Kasus lain yang juga mesti menjadi fokus BPK dan KPK, lanjut Yusri, adalah dua tangker MT Tatiti dan MT Stavenger Blossom yang membawa minyak mentah bodong 1,2 juta barel yang disuplai Glencore dengan tujuan Kilang Dumai dan Kilang Balikpapan yang akhirnya ditolak.
“KPK harus serius memantau pergerakan dua kapal tangker yang membawa minyak bodong tersebut keluar dari perairan Indonesia, agar terhindar minyak mentah tersebut masuk kembali ke Kilang Pertamina. Kalau itu terjadi, maka bisa babak belur Pertamina menanggung kerugiannya sekitar USD 120 juta,” tegas dia.
Yusri menjelaskan, terkait pengadaan minyak mentah yang telah menghebohkan itu, sesungguhnya dalam best practice ‘Crude Oil Management System’ ( COMS) tidak dikenal membeli minyak mentah (crude) dengan cara ‘mengoplos’.
“Karena (oplos) akan terjadi beberapa kelemahan, antara lain soal akurasi kuantitas maupun kualitas. Percampuran (blending) seharusnya dilakukan di Kilang Pertamina,” jelas dia.
Dia menambahkan, berdasarkan best practice, kejadian pengadaan minyak mentah dari Libya yang dicampur terbalik komposisinya antara minyak Sarir dengan minyak Mesla sangat tidak lazim.
Sebab, pada saat pengiriman ada notifikasi bill of lading, pastinya pihak Integrated Supply Chain (ISC) Pertamina sudah harus lebih tahu sejak awal.
“Ini semestinya bisa dibatalkan sebelum kapal bergerak di terminal muat di Libya atau di salah satu negara Timur Tengah menuju Indonesia. Sangat disayangkan hal ini terjadi setelah kapal jalan. Apakah COMS sudah jalankan dengan benar dan ISC lebih transparan di banding Petral?” ujar Yusri.
Di satu sisi, imbuh Yusri, soal ISC menutup rapat harga kontraknya adalah suatu hal membuktikan ISC tidak transparan terhadap publik. Yusri menerangkan, yang tidak boleh dibuka adalah saat sebelum tender dilakukan.
“Namun, ketika sudah diputuskan pemenangnya dan sudah ada kontrak, maka harga pembelian minyak mentah harusnya boleh dibuka ke publik.
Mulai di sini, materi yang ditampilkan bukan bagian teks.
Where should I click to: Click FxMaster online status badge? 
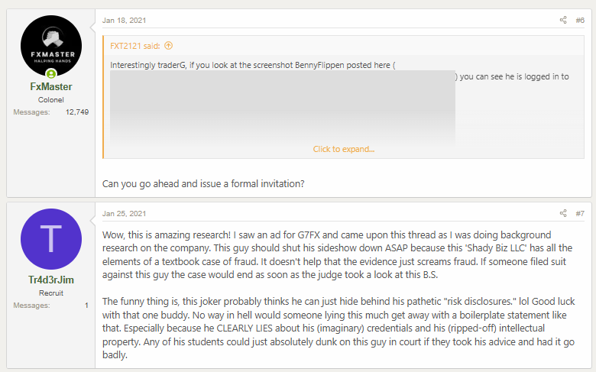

Keengganan ISC membuka harga beli itu bisa dianggap melanggar UU No 14/2008 soal keterbukaan informasi kepada publik,” ujarnya.
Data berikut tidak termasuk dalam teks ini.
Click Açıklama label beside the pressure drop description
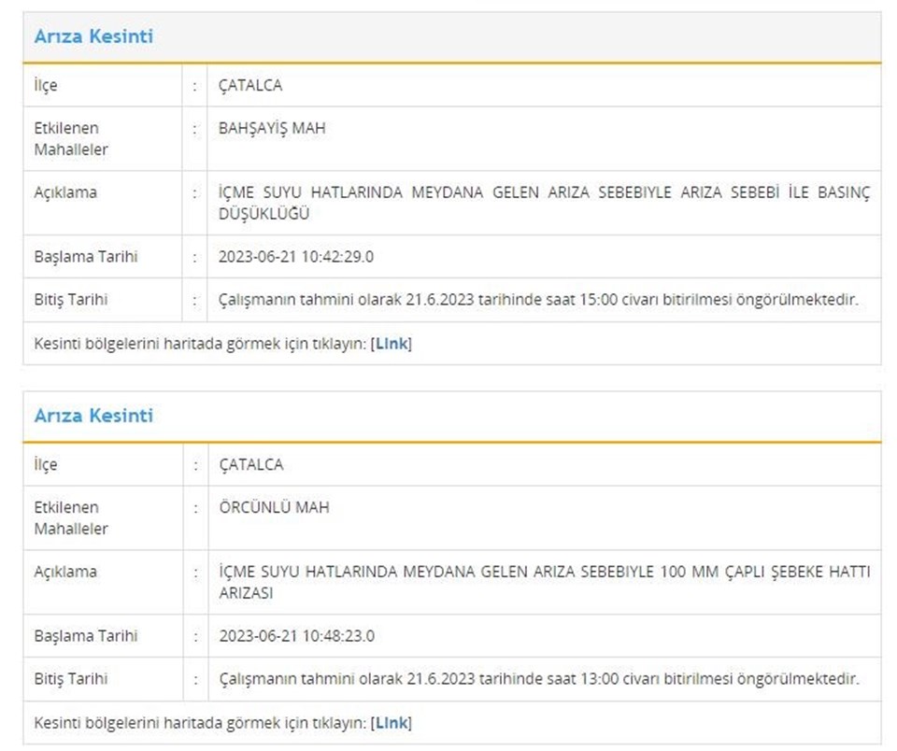65,192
Di sisi lain, Yusri bercerita, sejarah mencatat bahwa Pertamina pernah kolaps di masa pimpinan Ibnu Sutowo pada era 1970-1974 karena kasus korupsi yang luar biasa. “Jangan sampai hal ini kembali terulang,” katanya.
Sekedar informasi, pada 30 Januari 1970, harian Indonesia Raya memberitakan simpanan Ibnu Sutowo mencapai Rp 90,48 miliar (kurs rupiah saat itu Rp 400 per dolar), jumlah yang sangat fantastis. Harian yang akhirnya dibredel itu juga melaporkan kerugian negara akibat kerja sama Ibnu Sutowo dengan pihak Jepang saat itu mencapai USD 1.554.590,28.
Mochtar Lubis dalam buku Mochtar Lubis Bicara Lurus; Menjawab Pertanyaan Wartawan pernah menyebut bahwa Jaksa Agung saat itu juga tak berkutik kepada Ibnu Sutowo. Dalam buku tersebut, Mochtar menyebut Jaksa Agung saat itu Ali Said tidak berbuat apa-apa soal dugaan korupsi yang dilakukan Ibnu Sutowo.
“Waktu kami ramai-ramai membongkar, pemerintah diam saja. Padahal waktu itu kami sudah serahkan (kepada pemerintah) lembaran-lembaran bukti tertulis mengenai kasus korupsi Pertamina. Kami kirim ke Jaksa Agung, kami kirim ke panitia tujuh yang dipimpin oleh Almarhum Wilopo,” ujar Mochtar Lubis dalam buku tersebut.
Kemudian, karier Ibnu Sutowo sebagai direktur utama Pertamina tamat setelah Presiden Soeharto mencopotnya. Langkah ini diambil karena Pertamina berutang hingga USD 10,5 miliar pada 1975.